Abby II

      As the men prepared to lock her in the stocks by the powder magazine, Abby felt something soft hit the back of her head. She smelled it almost as soon as she felt it: rotten tomatoes! She heard thunder overhead. She groaned inside. It was going to be a wet night, but she forced herself to look on the bright side- the rain was likely to keep any tomato-throwers away. Suddenly a huge crack sounded, and a blinding bolt of lightning flashed from the sky and hit the magazine. With an incredibly deafening roar, the magazine exploded, engulfing Abby in flames. She screamed as she felt the searing heat scorch her skin. The flames quickly ate up the ropes that bound her, and she frantically lifted the heavy beams from her neck with a strength born of panic.
      She stumbled out of the flames with blazing clothes. A man nearby poured a great bucket of water on her, as she collapsed to the ground. The world went black in a haze of white pain.

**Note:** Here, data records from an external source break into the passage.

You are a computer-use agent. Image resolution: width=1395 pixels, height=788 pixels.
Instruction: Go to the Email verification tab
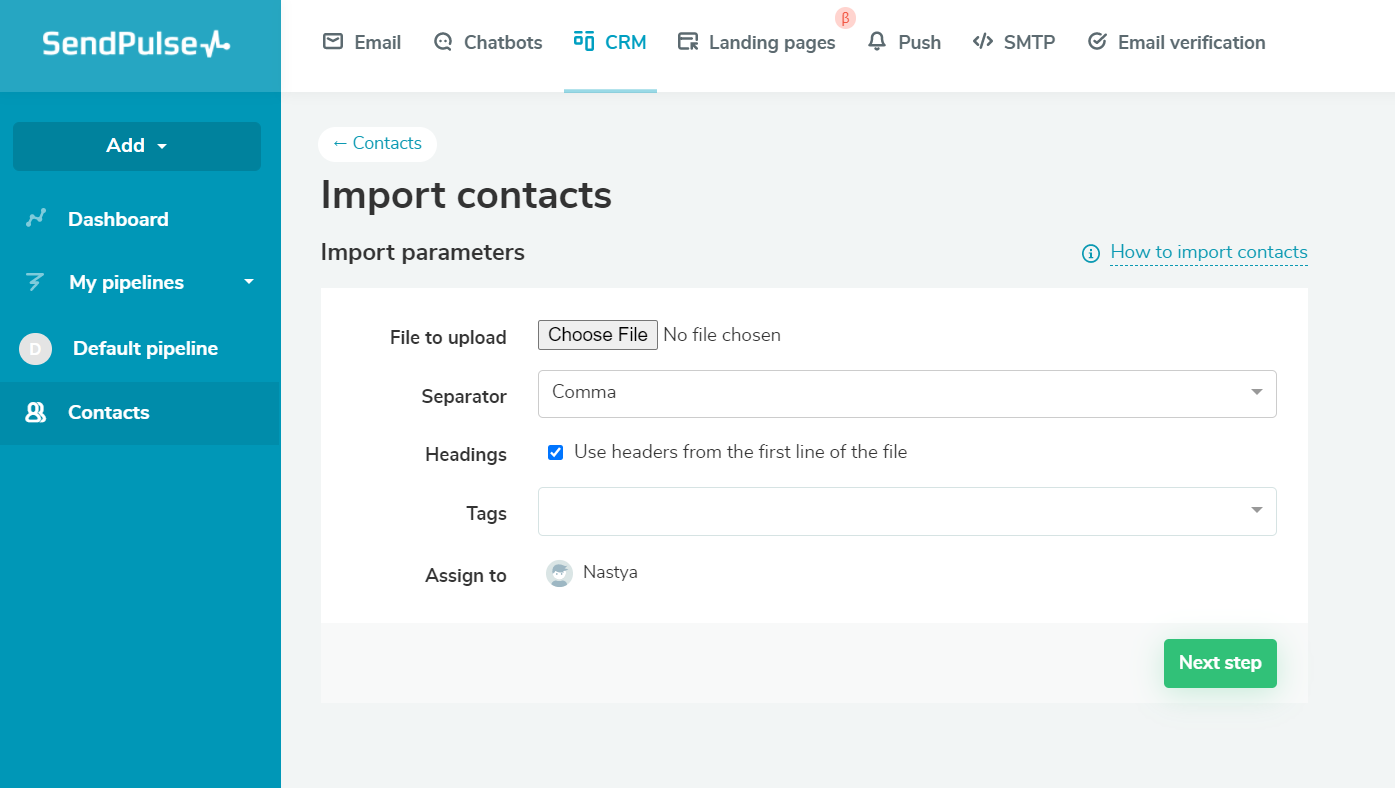[1176, 42]
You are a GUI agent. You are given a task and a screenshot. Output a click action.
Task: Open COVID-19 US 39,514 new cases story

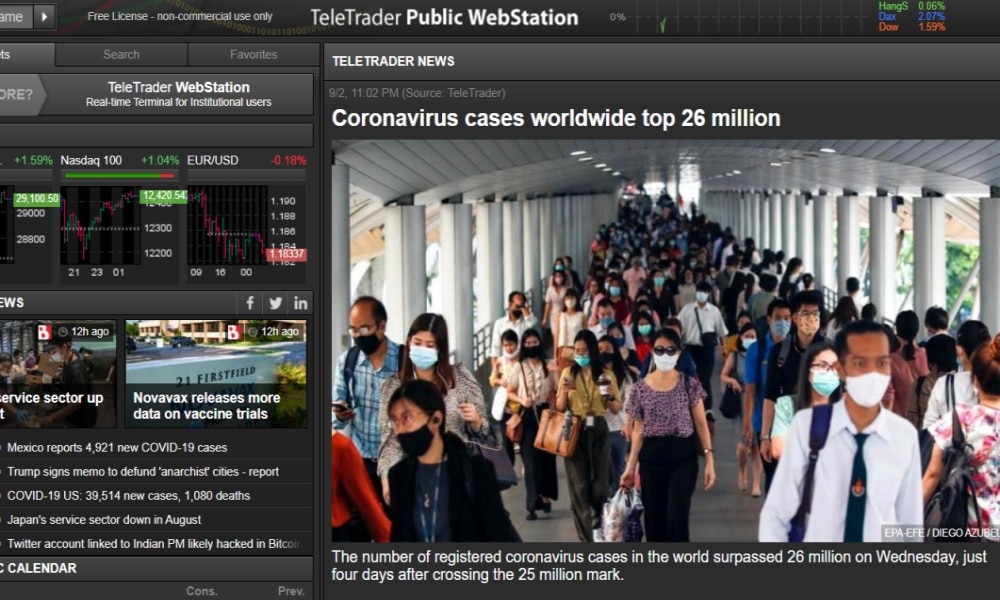pos(128,496)
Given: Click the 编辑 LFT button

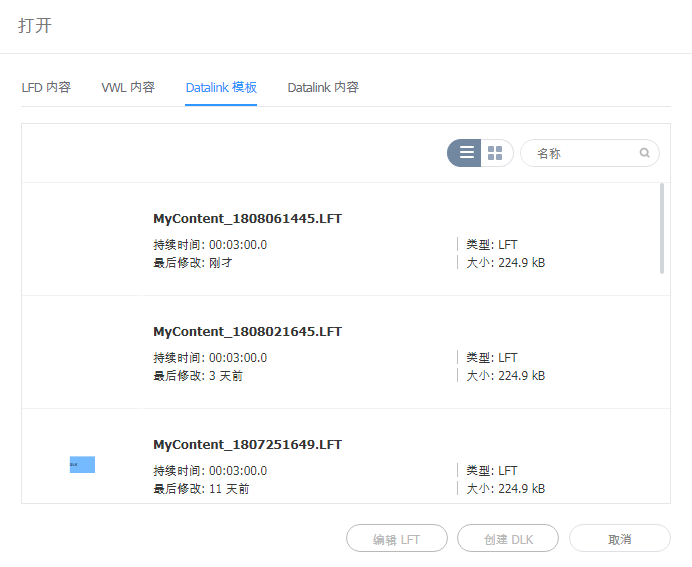Looking at the screenshot, I should point(397,539).
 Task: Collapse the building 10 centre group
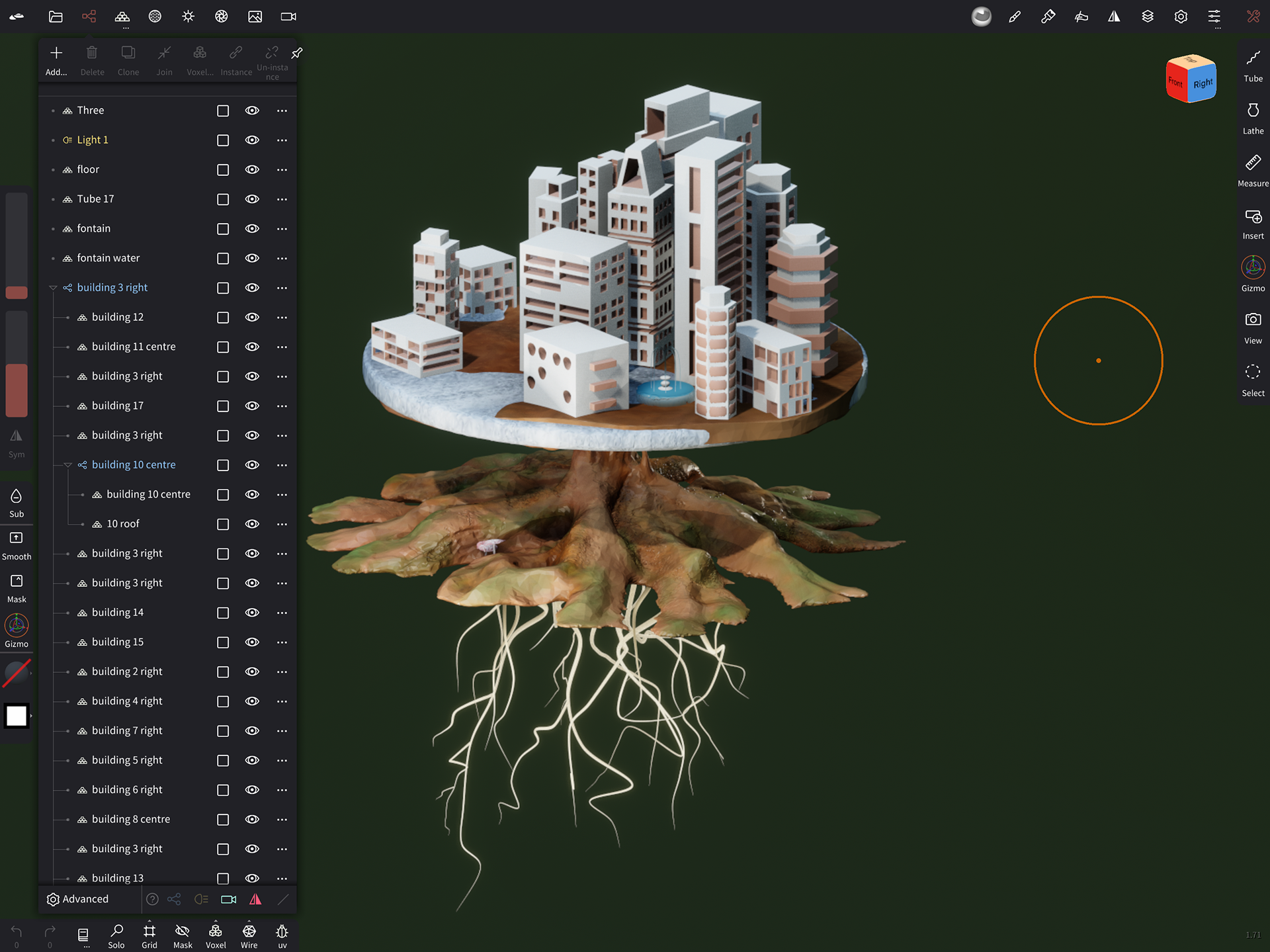[68, 465]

      Abby woke up to blackness. She tried to scream, but her mouth felt as if it were covered by bandages. She began to kick and scream, to wake up from the horrific nightmare, but then she felt gentle hands on her arms, and heard a soothing voice in her ear. She felt the tightness around her head and soon she could see light through what she had now discerned as cloth bandages. As the gentle hands peeled away the last of the gauze, she looked up into the face of the town doctor. She tried to speak, but found it strangely hard to move her lips. He shook his head and told her to quiet down. He said that she had survived the fire, but had been very badly burned. They wouldn’t know how bad her scars were until all the bandages came off and she was healed. He also told her that the reason she couldn’t talk was that her lips had been almost seared off in the fire.

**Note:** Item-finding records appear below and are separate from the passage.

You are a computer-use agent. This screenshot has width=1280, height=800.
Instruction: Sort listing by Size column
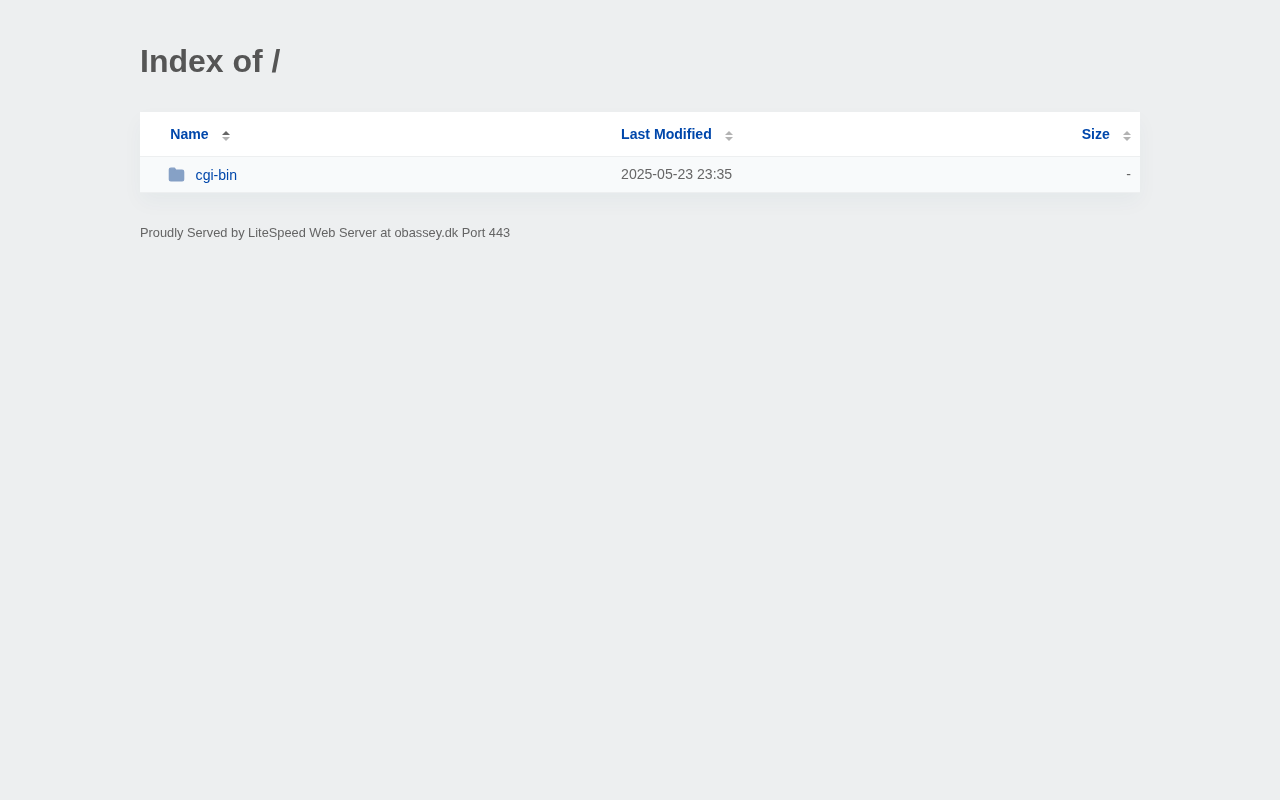point(1095,134)
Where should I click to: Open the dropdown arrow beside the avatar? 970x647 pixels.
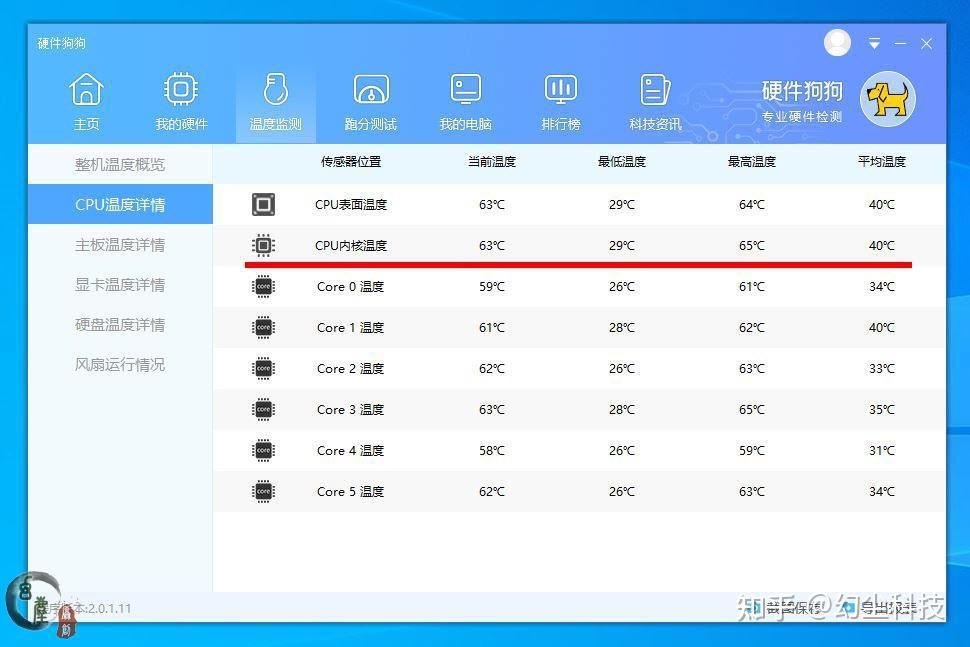tap(872, 43)
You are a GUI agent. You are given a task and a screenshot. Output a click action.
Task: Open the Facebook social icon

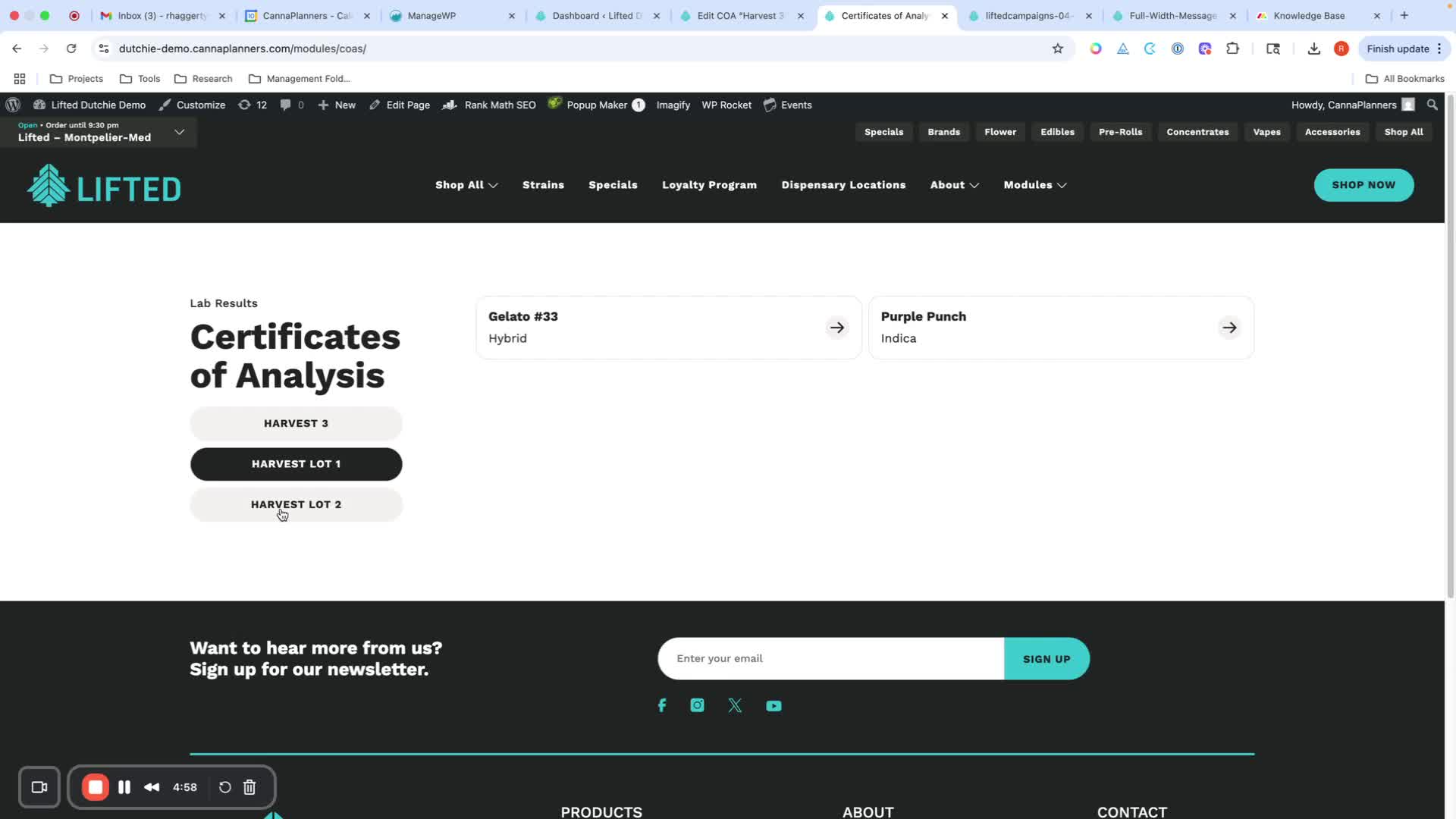661,706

      One month later, Abby had begun to live with her disfiguring scars. The superstitious people of the town looked upon the fire as a sign from God that she was justified. The fact that the three men who had been tying her up had perished in the fire only confirmed their suspicion that she was blessed, but to curb any further chance of fatalities, which seemed to happen in her presence, they gave her daughter back and sent her away from the village. They gave her ample supplies and a travois to carry them with, but told her never to return.
      The fires had burned her face so horribly, that children couldn’t bear to lay eyes on her for the fright. Her baby wasn’t aware that her mother was different though, and Abby managed to find enough berries and other things to eat so that her milk wouldn’t dry up through the summer. Thus she kept her baby fed through the long summer months.

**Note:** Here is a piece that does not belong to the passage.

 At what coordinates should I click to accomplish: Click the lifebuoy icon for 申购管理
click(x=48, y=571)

      Abby was very thankful that what she had come to refer to in her mind as "The Fire" had occurred in the early spring, even while there was still a slight dusting of snow on the ground. She now had a chance to familiarize herself with the ways of the forest before the harsh Canadian winter blew itself into her life.
She quickly learned to tell the berries that were edible to humans by watching the bears in their feeding. The fruits edible to bears were also edible to humans. She watched where the deer dug up roots, and ate the ones like them. She quickly learned how to track animals, and even made a crude weapon she used to kill small animals.
      Abby built a crude shelter out of leaves and branches when she first began her life as the woman of the forest, and as time wore on, she fashioned a shovel out of a piece of hardwood she had found and began to dig a hole in the side of a hill. In a few weeks, she had dug a fairly large cave, which she fortified with spruce branches in the roof. There she lived with her daughter for the rest of the winter. She expanded it further into the hillside in the spring, and began a permanent life there.
      Abby avoided all human contact for the rest of her life. This was primarily because she knew it troubled people to look at her. They could see in her their own weakness and ugliness. Deep down inside herself, however, she knew that the real reason she avoided contact was that she didn’t want to deal with the pettiness and selfishness that all humans inherently possessed.
      As her daughter, who she had named Aurora, grew up, Abby taught her all she had learned of the forest. She kept little Aurora away from all human contact because she believed that it would corrupt her beautiful personality.